You can find the source code on github: MWATelescope/cotter 


Usage

Just run "cotter" to see the up-to-date help information.  This is also a (crude) way to determine if Cotter is installed and working.  A more complicated example:

OBSID=1065880128

MEASUREMENT_SET=$OBSID.ms

TIME_AVERAGE=4

FREQ_AVERAGE=40

EDGEWIDTH=160

MAX_MEMORY_GIGABYTES=40

cotter -absmem $MAX_MEMORY_GIGABYTES \
       -o "$MEASUREMENT_SET" \
       -m "$OBSID".metafits \
       -timeres $TIME_AVERAGE \
       -freqres $FREQ_AVERAGE \
       -edgewidth $EDGEWIDTH \
       -allowmissing \
       ./??????????_*gpubox*.fits


After you have created a measurement set with Cotter, you can view its associated statistics with the 'aoqplot' tool (part of the AOFlagger package). You can run it like:

aoqplot preprocessed.ms

You can combine the statistics of multiple sets by specifying multiple measurement sets on the command line, e.g.:

aoqplot *.ms

Compression

Cotter4 can make use of 'Dysco' compression, which I'll describe briefly here. To make use of compression, Dysco needs to be separately installed, available at https://github.com/aroffringa/dysco . On Github you can also find some info on the Dysco Wiki and there's a paper describing the technique. Compression is only used when explicitly requested. The Dysco software is not needed when running Cotter without requesting compression. One can request compression by adding '-use-dysco' to the commandline. A run with default compression settings looks like:


cotter4 -use-dysco -m 1077974936_metafits_ppds.fits -timeres 4 -freqres 80 *gpubox*.fits

The advanced compression parameters can be set with a call like this:


cotter4 -use-dysco -dysco-config 12 12 TruncatedGaussian 1.5 RF -m 1077974936_metafits_ppds.fits -timeres 4 -freqres 80 *gpubox*.fits

This uses the following settings: use 12 bits per datafloat, 12 bits per weight float, optimize for a Gaussian distribution truncated at 1.5 sigma and use row-frequency normalization -- see cotter4 options & Dysco wiki for more info about these).
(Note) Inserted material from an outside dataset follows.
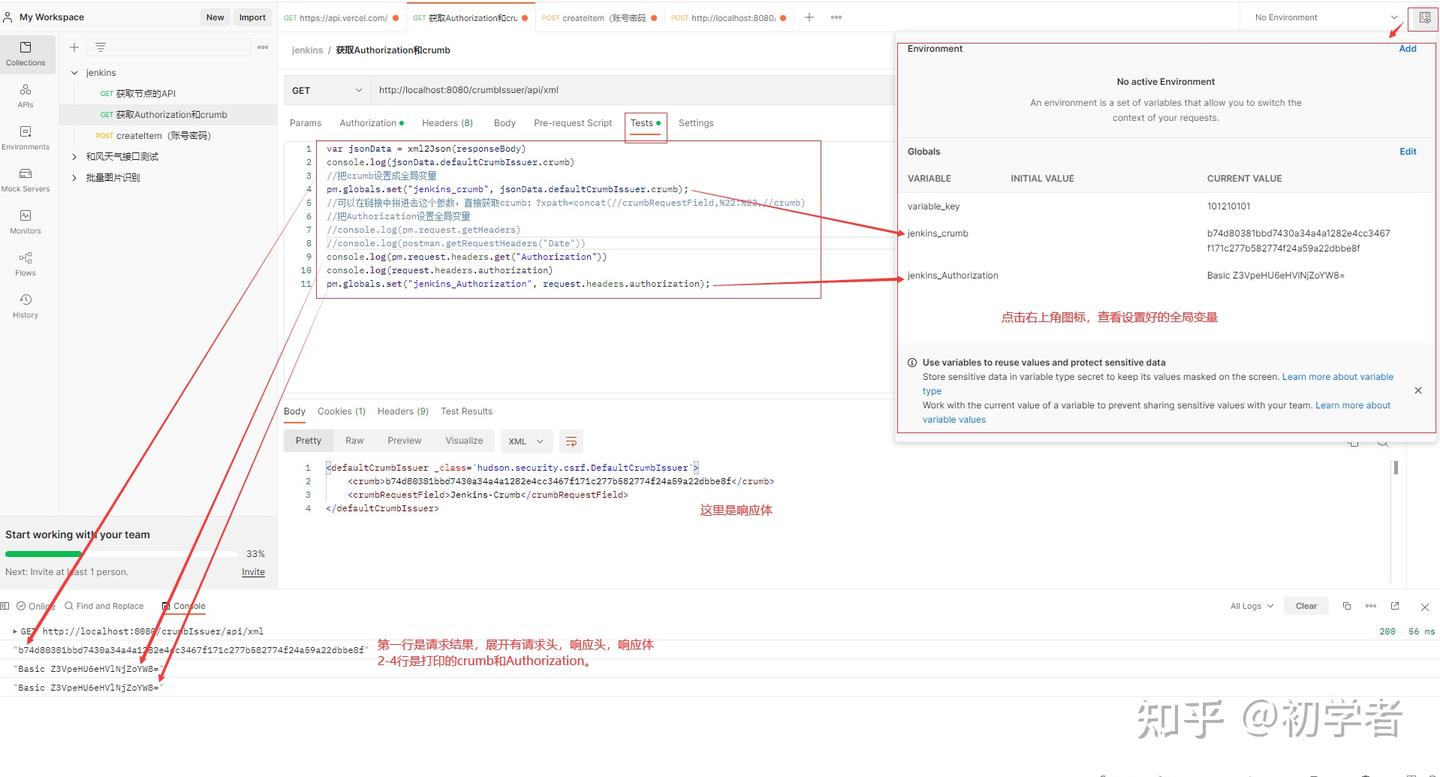Switch to the Raw response view
This screenshot has width=1440, height=777.
pyautogui.click(x=354, y=441)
The compression works best on high time and frequency resolution, and as such it is ideal for archival data. In some cases it can also be used to speed up IO. The Dysco compression technique works by a combination of normalization, quantization and dithering, which together adds uncorrelated noise to the data. This noise behaves like system noise. Therefore, as long as the added noise is insignificant compared to the system noise in a single snapshot, it won't affect long integrations either. The default settings (first example command above) compresses with approximately a factor of 4, which is good enough to not affect the noise by more than a couple of percent in any observation and with averaging to <= 4 sec and <= 80 kHz. At the highest time/freq res, the added noise is less than 0.1%.


Flag-only output

Cotter can output "mwaf" files, which are specially-formatted FITS files that only contain the flags found by the AOFlagger. The RTS will be able to read these files. This mode can be selected by outputting to a file with extension .mwaf. The filename has to include '%%', which will be replaced by the gpubox number, for example: "cotter -o myobservation-%%.mwaf -m ....".

About the file format: the files contain FITS headers with some meta info. The flag file will not have separate flags for separate polarizations; each sample represents all 4 polarizations, as they are kept the same anyway. The information is stored in a binary table in HDU 2. Each table row contains the flags for all channels for a specific combination of baseline and timestep. There are nbaseline x ntimesteps rows in the file, where timestep is the most-significant index.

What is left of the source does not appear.